Sir John Peace, Chairman of Midlands Engine who funded the study, said: “Medical technologies were identified as a strength of the region in our Midlands Engine Science and Innovation Audit. This new study gives us important information about our medtech businesses and highlights the importance of the sector to our region, including the impressive rate of growth being seen in this sector. Significantly, the report also shines a light on the need for a pan-Midlands approach to supporting our medtech clusters.”
Professor Mark Lewis, Convener of MI Health, said: “This report represents a ‘golden thread’ through an ambitious series of activities that will enhance the Midlands’ reputation as a global player in medtech. This ambition builds upon world-leading regional strengths, such as our outstanding medtech companies, a unified group of research-intensive universities and a network of engaged health and medicine professionals within our NHS Trusts. Our national assets include the £300m Defence Military Rehabilitation Centre, which has been the catalyst for the UK government’s commitment to establish a National Rehabilitation Centre on the same site. Marshalling these opportunities will enable the Midlands vision to be realised.”
The report’s conclusion reinforces the Midlands’ view that the best way to achieve an integrated approach and to bring together expertise is through the Medical Technologies Innovation Accelerator (MTIA).
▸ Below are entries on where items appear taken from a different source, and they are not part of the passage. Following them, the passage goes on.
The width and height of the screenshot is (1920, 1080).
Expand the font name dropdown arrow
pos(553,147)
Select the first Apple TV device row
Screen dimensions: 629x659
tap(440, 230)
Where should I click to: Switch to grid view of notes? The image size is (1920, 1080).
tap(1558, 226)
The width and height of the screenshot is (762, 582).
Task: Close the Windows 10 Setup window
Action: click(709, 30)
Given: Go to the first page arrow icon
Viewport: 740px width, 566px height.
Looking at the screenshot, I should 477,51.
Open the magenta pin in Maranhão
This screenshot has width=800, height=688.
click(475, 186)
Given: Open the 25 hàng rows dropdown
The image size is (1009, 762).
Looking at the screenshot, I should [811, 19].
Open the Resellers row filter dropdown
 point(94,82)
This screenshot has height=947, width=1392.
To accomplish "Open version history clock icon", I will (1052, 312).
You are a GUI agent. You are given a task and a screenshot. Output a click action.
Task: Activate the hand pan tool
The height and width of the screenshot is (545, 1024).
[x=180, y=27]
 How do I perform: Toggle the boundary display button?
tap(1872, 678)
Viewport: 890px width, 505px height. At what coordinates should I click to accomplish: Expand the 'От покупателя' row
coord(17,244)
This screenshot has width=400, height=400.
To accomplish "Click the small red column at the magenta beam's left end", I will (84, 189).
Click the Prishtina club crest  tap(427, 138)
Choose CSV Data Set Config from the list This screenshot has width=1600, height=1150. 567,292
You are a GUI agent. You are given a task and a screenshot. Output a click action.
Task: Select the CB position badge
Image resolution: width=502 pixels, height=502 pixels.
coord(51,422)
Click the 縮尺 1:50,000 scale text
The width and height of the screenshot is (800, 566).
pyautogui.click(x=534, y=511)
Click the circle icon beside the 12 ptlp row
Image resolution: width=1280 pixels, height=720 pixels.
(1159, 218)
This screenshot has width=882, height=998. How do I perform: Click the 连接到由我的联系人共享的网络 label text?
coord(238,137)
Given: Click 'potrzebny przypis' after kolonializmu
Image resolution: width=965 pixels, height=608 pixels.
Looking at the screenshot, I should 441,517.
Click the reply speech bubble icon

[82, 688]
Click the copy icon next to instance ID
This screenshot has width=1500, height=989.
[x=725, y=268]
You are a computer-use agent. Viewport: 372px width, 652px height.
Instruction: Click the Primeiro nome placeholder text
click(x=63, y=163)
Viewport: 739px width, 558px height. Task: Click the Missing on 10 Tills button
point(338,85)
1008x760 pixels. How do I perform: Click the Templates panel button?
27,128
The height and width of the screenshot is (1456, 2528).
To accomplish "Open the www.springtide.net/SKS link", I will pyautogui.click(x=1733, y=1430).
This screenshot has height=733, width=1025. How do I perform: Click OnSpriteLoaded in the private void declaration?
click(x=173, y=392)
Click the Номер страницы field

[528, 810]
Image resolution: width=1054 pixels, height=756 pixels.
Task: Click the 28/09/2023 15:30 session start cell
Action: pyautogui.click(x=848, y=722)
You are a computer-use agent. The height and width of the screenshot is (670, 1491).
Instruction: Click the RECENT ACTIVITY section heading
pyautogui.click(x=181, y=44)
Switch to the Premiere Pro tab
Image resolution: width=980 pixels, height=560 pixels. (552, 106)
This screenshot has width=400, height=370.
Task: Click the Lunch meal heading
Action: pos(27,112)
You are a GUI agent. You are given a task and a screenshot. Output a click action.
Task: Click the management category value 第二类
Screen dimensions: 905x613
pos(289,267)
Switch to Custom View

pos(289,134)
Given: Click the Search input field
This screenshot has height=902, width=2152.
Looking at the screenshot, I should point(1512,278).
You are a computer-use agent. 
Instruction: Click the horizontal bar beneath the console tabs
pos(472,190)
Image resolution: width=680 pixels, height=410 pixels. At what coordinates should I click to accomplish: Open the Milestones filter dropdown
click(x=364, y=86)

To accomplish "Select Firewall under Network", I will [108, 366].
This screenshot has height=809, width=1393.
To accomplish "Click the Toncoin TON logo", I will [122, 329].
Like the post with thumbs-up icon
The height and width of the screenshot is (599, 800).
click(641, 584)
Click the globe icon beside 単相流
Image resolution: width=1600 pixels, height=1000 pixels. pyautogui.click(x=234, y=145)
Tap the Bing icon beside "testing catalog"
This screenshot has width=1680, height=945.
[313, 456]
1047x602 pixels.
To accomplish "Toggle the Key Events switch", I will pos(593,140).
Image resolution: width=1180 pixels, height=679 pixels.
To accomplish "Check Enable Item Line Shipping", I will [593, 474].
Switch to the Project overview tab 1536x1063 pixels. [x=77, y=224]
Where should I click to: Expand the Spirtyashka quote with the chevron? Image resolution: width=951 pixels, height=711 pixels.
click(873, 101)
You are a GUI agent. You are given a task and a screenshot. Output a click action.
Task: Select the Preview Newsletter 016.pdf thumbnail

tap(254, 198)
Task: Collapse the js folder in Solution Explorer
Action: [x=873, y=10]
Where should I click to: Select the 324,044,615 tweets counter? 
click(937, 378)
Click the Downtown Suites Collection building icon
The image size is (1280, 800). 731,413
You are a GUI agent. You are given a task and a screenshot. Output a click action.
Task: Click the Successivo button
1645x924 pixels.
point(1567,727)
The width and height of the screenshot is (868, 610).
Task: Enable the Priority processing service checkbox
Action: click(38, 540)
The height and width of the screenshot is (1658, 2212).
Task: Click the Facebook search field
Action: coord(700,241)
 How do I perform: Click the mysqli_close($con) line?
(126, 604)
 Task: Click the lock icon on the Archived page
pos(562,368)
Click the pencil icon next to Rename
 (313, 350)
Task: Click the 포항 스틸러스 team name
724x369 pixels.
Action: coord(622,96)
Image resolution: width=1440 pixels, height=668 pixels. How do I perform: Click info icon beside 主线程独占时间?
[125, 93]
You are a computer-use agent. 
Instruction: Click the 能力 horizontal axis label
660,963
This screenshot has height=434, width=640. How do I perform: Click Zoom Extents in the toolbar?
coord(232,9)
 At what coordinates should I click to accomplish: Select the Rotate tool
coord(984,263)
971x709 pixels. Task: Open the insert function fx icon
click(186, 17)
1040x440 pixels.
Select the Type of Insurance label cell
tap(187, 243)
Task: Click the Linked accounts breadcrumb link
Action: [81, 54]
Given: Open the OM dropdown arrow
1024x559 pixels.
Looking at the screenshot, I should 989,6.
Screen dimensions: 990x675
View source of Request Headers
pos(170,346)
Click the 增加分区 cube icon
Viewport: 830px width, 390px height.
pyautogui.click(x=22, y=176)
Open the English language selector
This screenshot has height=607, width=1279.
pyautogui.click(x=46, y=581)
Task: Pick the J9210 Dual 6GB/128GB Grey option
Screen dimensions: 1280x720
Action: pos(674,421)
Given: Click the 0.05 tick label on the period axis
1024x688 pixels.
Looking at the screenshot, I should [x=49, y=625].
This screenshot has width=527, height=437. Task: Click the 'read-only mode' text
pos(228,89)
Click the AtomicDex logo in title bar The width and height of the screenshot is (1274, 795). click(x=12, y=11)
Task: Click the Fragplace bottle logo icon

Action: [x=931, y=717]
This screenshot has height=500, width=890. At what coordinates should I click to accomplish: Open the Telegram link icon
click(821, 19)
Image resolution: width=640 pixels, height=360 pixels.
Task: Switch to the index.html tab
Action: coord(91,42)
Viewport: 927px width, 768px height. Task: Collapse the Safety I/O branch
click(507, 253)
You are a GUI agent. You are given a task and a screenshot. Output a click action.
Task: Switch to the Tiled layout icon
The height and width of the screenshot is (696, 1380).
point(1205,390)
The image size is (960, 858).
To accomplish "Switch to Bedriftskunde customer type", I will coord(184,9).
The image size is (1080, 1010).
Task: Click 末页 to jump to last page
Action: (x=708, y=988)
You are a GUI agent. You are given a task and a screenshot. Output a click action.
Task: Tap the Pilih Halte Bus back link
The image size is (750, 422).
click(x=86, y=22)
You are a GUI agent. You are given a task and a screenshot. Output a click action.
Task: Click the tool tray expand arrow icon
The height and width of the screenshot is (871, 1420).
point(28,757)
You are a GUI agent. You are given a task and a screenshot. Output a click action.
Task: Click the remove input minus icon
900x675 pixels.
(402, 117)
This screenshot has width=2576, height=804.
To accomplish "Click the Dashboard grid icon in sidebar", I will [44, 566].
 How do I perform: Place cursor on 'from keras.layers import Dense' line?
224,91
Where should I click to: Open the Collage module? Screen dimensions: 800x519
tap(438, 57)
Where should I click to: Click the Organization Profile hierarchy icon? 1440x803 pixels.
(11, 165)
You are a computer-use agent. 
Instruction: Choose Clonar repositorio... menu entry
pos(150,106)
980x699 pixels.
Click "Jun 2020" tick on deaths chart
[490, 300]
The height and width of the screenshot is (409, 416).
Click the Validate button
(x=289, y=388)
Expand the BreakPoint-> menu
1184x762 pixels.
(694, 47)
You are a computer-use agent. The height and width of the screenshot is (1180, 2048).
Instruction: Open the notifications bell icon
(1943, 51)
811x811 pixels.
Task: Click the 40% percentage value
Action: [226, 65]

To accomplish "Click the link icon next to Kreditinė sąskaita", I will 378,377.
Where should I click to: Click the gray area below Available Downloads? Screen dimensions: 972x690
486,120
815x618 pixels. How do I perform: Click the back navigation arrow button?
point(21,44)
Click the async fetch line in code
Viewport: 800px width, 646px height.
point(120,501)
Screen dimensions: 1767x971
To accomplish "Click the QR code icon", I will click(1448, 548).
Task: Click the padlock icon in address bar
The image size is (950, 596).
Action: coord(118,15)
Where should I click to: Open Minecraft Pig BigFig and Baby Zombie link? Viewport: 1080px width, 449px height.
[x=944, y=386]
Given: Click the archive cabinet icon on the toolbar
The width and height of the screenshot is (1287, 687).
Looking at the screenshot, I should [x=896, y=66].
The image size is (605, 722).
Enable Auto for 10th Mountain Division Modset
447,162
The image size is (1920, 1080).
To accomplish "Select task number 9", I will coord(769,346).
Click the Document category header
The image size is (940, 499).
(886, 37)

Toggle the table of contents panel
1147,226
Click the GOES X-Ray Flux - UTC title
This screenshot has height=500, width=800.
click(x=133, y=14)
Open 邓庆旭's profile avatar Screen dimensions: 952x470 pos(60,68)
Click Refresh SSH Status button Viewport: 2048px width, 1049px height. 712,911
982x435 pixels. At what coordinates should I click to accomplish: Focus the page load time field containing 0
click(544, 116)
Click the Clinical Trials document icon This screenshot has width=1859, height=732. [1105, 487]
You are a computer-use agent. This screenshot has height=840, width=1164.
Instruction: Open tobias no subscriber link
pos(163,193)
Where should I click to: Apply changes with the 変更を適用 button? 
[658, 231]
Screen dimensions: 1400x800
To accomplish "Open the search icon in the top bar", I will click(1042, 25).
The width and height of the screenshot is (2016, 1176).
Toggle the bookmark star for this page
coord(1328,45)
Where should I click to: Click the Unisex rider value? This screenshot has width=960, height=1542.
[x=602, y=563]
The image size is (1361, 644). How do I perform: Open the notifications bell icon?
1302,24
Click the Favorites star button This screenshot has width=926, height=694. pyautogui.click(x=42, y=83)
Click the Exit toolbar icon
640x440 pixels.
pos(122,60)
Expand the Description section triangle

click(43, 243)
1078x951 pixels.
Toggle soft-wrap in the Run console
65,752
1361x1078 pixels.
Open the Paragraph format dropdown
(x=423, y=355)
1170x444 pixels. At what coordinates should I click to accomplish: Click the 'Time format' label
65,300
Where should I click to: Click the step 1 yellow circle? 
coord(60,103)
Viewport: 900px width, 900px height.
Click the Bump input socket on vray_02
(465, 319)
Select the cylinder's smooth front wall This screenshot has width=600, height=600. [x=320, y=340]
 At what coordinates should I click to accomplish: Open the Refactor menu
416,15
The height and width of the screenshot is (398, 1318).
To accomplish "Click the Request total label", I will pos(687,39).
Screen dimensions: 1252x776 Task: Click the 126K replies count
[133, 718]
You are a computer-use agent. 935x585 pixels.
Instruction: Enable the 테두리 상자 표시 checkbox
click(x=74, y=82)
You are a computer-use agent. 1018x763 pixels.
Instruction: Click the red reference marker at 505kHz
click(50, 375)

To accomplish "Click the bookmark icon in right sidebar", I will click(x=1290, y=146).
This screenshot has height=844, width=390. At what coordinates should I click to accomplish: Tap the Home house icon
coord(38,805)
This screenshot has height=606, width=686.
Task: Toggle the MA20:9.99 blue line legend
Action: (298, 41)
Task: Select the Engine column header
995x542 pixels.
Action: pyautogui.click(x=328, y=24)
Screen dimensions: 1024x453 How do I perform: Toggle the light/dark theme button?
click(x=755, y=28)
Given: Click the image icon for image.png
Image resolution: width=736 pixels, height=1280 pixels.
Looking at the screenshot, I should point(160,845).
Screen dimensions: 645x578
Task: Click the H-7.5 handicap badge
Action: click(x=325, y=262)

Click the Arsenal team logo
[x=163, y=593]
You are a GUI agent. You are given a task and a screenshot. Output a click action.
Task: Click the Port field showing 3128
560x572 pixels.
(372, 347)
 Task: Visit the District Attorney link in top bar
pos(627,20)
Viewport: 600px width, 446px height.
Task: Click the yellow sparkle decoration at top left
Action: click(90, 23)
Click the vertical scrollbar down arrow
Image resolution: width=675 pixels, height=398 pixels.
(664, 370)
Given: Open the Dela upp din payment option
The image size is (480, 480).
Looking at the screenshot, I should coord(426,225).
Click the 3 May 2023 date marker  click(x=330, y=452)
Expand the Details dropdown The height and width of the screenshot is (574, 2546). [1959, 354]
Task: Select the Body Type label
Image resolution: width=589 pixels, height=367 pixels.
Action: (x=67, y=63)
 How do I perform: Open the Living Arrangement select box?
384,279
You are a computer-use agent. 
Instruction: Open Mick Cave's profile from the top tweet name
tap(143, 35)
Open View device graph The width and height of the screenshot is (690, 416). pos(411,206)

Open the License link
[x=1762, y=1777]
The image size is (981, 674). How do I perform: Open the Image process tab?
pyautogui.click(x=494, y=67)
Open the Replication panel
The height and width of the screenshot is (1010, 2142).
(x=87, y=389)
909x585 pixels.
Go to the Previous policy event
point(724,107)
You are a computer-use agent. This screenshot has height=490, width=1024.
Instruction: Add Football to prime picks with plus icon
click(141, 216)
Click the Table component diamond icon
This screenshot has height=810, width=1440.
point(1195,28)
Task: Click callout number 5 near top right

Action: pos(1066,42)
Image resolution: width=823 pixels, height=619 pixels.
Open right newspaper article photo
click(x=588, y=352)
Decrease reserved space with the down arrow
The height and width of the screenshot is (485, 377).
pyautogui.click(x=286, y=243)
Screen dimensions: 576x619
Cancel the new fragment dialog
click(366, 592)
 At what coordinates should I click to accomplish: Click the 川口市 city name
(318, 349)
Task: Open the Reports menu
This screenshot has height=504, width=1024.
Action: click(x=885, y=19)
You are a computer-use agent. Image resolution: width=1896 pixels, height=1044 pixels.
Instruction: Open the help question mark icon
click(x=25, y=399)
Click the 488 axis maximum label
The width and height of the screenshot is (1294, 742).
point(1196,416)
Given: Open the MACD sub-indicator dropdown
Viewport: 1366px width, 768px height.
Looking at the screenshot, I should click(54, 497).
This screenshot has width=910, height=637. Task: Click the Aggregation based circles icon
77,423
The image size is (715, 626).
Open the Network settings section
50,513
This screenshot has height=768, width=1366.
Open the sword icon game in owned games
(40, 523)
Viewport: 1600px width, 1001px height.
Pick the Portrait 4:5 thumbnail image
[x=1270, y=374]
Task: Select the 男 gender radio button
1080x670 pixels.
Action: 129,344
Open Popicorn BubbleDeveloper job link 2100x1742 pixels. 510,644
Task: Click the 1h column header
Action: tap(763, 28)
The aim of MTIA is to harness the Midlands’ unique industrial base, patient population and academic-NHS innovation environment to create the UK’s leading cluster of excellence for development, evaluation and adoption of medtech.
Dr Helen Turner, Director of Midlands Innovation, one of the funders of the report, said: “This report clearly demonstrates the importance of the medical technologies sector to the region. It is also very encouraging to see how experts in this sector are working together, delivering research and innovation and supporting businesses to develop and grow. The creation of the Medical Technologies Innovation Accelerator will further increase the depth of these collaborations across the region.”
Supporting sub-regional and kick-starter programmes, such as the MTIA Cluster Initiator and the region’s two Strength in Places Fund applications, will pave the way for the regional-level delivery these ambitions.
Various members of Birmingham Health Partners, from founding members the University of Birmingham and University Hospitals Birmingham, were heavily involved in supporting the creation of this report – including Head of the College of Medical and Dental Sciences Professor David Adams. David is a past chair of MI’s health board and is a BHP Director.